Luwu Timur Terhimpit Utang DBH Rp90 Miliar dari Pemprov Sulsel

Redaksi
Redaksi
Ilustrasi

Kabupaten Luwu Timur menjadi salah satu daerah yang paling terdampak akibat tunggakan Dana Bagi Hasil (DBH) Pemerintah Provinsi Sulawesi Selatan (Pemprov Sulsel).

Berdasarkan data yang dihimpun, hingga awal 2025, tercatat Rp90 miliar hak Luwu Timur dari pajak air permukaan (water levy) belum juga disalurkan oleh Pemprov Sulsel.

“Kami sudah berulang kali melayangkan surat kepada Pemprov Sulsel, tapi hingga saat ini belum ada kejelasan kapan dana ini akan dibayarkan,” ungkap Kepala Badan Keuangan dan Aset Daerah (BKAD) Luwu Timur, Ramadhan Pirade, saat dikonfirmasi.
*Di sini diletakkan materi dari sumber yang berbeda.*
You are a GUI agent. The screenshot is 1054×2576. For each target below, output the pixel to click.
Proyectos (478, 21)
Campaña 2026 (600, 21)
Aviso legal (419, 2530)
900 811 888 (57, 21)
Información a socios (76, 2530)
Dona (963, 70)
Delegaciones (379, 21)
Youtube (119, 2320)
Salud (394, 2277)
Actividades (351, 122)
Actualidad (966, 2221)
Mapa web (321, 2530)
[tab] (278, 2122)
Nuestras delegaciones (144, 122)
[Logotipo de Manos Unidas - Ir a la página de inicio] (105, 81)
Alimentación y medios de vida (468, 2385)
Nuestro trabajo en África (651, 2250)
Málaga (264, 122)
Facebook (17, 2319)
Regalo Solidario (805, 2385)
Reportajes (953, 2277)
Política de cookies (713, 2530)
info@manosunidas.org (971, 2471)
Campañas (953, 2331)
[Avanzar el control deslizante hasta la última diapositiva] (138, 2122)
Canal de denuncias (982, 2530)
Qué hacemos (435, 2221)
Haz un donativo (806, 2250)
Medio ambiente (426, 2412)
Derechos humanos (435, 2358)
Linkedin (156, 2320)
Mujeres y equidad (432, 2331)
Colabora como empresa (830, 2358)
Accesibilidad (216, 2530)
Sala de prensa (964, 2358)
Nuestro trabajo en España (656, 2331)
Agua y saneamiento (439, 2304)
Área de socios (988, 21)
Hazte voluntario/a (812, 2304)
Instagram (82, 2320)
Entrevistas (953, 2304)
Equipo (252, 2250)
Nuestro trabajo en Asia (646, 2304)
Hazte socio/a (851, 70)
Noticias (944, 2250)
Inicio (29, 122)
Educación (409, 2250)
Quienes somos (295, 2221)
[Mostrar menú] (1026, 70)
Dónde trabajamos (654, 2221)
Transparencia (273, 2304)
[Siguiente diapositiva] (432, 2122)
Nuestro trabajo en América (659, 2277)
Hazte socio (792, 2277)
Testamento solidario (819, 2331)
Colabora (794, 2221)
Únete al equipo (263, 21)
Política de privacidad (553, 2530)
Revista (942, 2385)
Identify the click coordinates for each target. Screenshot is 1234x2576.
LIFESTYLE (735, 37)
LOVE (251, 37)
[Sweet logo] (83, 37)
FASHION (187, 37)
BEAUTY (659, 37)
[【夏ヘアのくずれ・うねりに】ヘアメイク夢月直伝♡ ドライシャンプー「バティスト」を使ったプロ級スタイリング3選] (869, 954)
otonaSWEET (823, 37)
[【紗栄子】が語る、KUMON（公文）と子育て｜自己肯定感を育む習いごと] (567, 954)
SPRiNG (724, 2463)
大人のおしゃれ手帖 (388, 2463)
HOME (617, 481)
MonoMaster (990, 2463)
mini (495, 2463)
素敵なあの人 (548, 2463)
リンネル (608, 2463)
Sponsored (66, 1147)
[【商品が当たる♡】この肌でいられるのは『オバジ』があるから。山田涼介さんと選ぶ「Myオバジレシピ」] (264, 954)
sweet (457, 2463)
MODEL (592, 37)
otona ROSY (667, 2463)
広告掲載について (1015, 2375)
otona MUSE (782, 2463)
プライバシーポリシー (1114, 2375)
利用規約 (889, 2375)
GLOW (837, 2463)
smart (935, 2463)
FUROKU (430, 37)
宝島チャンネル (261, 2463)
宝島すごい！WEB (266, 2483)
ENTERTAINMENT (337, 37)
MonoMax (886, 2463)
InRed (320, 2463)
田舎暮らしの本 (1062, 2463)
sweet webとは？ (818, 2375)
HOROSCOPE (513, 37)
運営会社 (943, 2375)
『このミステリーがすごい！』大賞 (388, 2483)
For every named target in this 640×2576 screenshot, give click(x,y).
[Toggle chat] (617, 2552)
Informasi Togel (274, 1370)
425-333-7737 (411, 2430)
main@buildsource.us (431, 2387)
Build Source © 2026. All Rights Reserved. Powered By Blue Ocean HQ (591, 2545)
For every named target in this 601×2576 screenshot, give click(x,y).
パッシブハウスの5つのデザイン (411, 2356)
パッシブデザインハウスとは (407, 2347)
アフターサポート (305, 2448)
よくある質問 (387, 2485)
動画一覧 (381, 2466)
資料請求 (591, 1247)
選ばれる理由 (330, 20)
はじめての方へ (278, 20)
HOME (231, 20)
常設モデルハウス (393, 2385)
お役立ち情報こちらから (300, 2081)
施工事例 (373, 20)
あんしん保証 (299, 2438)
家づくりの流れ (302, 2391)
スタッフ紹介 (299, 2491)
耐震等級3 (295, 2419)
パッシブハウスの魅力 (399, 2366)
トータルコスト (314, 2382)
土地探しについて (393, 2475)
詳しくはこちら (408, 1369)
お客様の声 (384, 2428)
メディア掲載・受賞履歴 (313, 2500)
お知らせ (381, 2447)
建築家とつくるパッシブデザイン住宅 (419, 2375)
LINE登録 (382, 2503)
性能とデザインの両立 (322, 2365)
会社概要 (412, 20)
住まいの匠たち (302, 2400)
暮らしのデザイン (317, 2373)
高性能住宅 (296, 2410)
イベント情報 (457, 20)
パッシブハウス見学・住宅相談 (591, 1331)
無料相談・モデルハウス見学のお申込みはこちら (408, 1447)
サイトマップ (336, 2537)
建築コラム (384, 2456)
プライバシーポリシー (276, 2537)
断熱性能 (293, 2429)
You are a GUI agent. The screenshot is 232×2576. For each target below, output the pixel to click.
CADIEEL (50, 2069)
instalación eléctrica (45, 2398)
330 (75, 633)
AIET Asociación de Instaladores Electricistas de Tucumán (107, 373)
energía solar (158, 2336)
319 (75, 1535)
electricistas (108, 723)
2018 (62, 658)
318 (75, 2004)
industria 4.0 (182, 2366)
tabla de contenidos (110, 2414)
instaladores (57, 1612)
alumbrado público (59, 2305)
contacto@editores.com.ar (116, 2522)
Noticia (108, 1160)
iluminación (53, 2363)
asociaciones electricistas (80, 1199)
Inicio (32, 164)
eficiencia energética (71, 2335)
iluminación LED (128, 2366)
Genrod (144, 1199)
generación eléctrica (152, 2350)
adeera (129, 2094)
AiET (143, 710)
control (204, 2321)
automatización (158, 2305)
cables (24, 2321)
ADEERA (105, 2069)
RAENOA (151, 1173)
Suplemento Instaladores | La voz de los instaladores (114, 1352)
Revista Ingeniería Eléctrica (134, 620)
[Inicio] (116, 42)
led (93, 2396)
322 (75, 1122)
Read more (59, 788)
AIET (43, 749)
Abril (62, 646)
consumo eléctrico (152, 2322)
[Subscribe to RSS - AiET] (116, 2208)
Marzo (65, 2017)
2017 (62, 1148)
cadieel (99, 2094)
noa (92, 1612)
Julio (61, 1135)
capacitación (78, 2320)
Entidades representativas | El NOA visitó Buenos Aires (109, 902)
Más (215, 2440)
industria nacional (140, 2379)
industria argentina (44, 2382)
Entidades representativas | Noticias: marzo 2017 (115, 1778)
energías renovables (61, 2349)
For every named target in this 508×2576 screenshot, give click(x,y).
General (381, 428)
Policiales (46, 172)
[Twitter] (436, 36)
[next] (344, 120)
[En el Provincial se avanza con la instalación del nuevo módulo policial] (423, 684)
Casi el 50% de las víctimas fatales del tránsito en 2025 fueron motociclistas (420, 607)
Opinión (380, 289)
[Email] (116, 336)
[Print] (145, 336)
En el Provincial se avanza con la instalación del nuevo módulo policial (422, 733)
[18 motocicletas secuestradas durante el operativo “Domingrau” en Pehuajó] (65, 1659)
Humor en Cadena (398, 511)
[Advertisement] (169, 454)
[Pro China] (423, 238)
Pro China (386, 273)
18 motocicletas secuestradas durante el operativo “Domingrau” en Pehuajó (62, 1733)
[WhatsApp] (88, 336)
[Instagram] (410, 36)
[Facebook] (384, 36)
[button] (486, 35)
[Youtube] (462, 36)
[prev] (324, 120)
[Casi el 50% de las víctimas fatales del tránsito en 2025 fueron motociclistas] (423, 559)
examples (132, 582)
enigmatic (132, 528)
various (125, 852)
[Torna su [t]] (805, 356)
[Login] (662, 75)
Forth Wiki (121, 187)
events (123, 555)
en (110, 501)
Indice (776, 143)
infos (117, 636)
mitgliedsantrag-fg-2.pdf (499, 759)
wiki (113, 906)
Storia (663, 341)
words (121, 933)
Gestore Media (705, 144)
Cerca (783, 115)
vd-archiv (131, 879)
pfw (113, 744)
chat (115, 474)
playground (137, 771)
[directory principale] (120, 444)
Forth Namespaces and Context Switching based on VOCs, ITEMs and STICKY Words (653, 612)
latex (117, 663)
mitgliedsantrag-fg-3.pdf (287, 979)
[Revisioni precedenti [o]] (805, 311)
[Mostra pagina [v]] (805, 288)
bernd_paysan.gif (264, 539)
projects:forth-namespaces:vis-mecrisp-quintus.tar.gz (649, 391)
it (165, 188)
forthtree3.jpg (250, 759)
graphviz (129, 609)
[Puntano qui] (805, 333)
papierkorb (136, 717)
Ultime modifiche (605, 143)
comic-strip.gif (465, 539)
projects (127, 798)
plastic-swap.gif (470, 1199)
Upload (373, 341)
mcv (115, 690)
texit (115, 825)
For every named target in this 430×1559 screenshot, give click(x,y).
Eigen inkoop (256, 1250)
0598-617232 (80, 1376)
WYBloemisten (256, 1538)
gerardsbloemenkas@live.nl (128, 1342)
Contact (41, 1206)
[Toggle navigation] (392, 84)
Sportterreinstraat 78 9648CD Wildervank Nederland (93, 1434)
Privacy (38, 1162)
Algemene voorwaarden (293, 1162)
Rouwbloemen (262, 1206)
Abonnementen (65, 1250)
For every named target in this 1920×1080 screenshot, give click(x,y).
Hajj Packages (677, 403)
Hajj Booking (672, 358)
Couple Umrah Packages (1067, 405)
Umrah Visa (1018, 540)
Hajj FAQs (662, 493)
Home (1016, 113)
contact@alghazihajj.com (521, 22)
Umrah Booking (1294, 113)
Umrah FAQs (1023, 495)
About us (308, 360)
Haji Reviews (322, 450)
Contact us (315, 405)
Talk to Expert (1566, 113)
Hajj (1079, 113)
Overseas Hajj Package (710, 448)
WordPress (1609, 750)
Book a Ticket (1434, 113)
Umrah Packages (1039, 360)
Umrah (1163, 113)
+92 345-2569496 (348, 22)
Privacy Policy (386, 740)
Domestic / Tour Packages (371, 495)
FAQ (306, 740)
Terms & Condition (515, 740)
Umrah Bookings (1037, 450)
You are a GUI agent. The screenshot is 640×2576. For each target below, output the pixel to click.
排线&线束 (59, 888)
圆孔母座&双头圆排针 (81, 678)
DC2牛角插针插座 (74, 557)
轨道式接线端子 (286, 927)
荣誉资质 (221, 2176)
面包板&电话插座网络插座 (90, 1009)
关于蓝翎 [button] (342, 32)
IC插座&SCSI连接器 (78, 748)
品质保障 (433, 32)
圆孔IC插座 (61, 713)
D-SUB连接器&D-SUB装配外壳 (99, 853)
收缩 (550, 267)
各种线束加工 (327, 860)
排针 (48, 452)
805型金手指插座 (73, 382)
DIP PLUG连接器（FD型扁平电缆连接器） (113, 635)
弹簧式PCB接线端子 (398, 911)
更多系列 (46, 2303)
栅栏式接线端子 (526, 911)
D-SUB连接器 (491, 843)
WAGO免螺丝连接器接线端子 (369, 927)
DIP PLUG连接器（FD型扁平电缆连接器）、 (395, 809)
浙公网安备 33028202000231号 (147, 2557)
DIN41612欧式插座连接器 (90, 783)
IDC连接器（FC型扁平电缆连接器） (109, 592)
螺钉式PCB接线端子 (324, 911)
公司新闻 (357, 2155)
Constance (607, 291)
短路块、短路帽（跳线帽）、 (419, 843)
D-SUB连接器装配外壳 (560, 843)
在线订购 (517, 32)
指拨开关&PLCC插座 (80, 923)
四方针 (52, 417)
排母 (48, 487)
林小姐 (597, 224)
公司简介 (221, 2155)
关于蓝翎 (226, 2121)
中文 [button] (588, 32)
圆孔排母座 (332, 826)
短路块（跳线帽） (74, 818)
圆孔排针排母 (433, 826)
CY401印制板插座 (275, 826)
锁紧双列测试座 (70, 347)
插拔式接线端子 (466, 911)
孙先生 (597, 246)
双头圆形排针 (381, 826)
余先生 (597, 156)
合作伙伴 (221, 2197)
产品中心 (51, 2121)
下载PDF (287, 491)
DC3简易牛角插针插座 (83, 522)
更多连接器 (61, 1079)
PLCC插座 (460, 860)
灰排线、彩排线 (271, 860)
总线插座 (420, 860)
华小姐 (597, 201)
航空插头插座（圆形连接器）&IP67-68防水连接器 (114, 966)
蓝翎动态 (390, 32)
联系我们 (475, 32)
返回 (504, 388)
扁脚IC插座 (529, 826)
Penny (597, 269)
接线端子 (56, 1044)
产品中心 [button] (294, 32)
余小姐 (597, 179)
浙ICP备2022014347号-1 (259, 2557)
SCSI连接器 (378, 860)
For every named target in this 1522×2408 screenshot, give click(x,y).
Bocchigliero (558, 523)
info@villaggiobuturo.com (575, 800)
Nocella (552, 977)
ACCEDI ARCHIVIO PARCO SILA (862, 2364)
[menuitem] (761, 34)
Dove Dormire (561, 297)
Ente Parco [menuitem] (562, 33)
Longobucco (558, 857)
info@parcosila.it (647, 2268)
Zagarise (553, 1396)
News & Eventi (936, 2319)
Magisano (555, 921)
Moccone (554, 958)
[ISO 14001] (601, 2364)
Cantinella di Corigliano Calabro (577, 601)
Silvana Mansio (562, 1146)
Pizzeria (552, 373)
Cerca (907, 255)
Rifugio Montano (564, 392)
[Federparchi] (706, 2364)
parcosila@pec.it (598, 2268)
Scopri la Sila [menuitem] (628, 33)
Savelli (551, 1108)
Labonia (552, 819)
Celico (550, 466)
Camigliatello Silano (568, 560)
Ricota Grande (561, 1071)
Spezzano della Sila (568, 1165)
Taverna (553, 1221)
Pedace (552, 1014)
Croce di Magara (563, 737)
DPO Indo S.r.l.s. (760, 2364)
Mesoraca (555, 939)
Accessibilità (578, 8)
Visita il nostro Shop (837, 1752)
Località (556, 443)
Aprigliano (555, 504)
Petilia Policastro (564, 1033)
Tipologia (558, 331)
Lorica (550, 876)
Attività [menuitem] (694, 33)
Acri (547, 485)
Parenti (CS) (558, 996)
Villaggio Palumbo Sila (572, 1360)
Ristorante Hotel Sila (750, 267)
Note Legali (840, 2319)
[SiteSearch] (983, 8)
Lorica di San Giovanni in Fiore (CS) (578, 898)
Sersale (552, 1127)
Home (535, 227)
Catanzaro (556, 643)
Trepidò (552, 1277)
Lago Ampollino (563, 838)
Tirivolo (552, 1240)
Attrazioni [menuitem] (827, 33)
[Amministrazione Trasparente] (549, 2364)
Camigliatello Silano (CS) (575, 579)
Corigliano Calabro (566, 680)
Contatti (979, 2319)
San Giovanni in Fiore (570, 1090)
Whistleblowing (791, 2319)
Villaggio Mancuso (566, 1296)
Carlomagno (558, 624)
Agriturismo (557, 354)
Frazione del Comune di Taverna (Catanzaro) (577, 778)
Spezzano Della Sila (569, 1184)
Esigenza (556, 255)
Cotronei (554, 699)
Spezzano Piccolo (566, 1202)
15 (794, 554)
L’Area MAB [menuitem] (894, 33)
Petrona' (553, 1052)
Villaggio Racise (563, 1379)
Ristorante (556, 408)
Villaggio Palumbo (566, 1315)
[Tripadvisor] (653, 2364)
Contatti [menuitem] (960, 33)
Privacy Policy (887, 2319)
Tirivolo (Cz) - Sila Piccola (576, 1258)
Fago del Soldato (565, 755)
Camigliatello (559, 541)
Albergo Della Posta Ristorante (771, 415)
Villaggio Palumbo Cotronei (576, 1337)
Dana tersebut, lanjut Ramadhan, sangat penting untuk mendukung berbagai program pembangunan daerah. “Dengan kondisi ini, tentu banyak agenda yang terhambat,” tambahnya.

Untuk diketahui, DBH yang tertunda ini berasal dari pajak atas pemanfaatan air oleh tiga Pembangkit Listrik Tenaga Air (PLTA) yang dikelola oleh PT Vale Indonesia, yaitu Larona (165 MW), Balambano (110 MW), dan Karebbe (90 MW). Pajak ini biasanya dibayarkan PT Vale setiap triwulan ke kas negara sebelum dibagi kepada Pemprov Sulsel dan Pemkab Luwu Timur.

Menurut skema, Luwu Timur berhak menerima 80 persen dari total pajak, sedangkan 20 persen sisanya untuk Pemprov Sulsel. Namun, hingga kini, hak Luwu Timur untuk triwulan kedua hingga keempat 2024 belum terpenuhi.

“Dana ini sangat strategis bagi kami, terutama untuk pembangunan infrastruktur dan program kesejahteraan masyarakat,” ujar Ramadhan.

Sementara itu, Wakil Ketua Komisi C DPRD Sulsel, Fadel Muhammad Tauphan Ansar, menyebutkan bahwa Luwu Timur bukan satu-satunya daerah yang terdampak. Secara keseluruhan, Pemprov Sulsel memiliki utang DBH sebesar Rp972 miliar untuk 24 kabupaten/kota.

“Total ini cukup besar, dan Luwu Timur merupakan salah satu daerah dengan tunggakan terbesar. Kita mendesak Pemprov segera menyelesaikan persoalan ini,” kata Fadel, beberapa waktu lalu.

Plt Kepala Badan Pengelola Keuangan Daerah (BPKAD) Sulsel, Salehuddin, menjelaskan bahwa keterlambatan pembayaran disebabkan oleh prioritas anggaran Pemprov untuk Pilkada Serentak 2024 sebesar Rp680 miliar, serta pelunasan utang kepada pihak ketiga senilai Rp679 miliar.

“Kami harus memilih prioritas, dan akhirnya pembayaran DBH untuk 20 kabupaten/kota, termasuk Luwu Timur, ditunda hingga 2025,” ujar Salehuddin.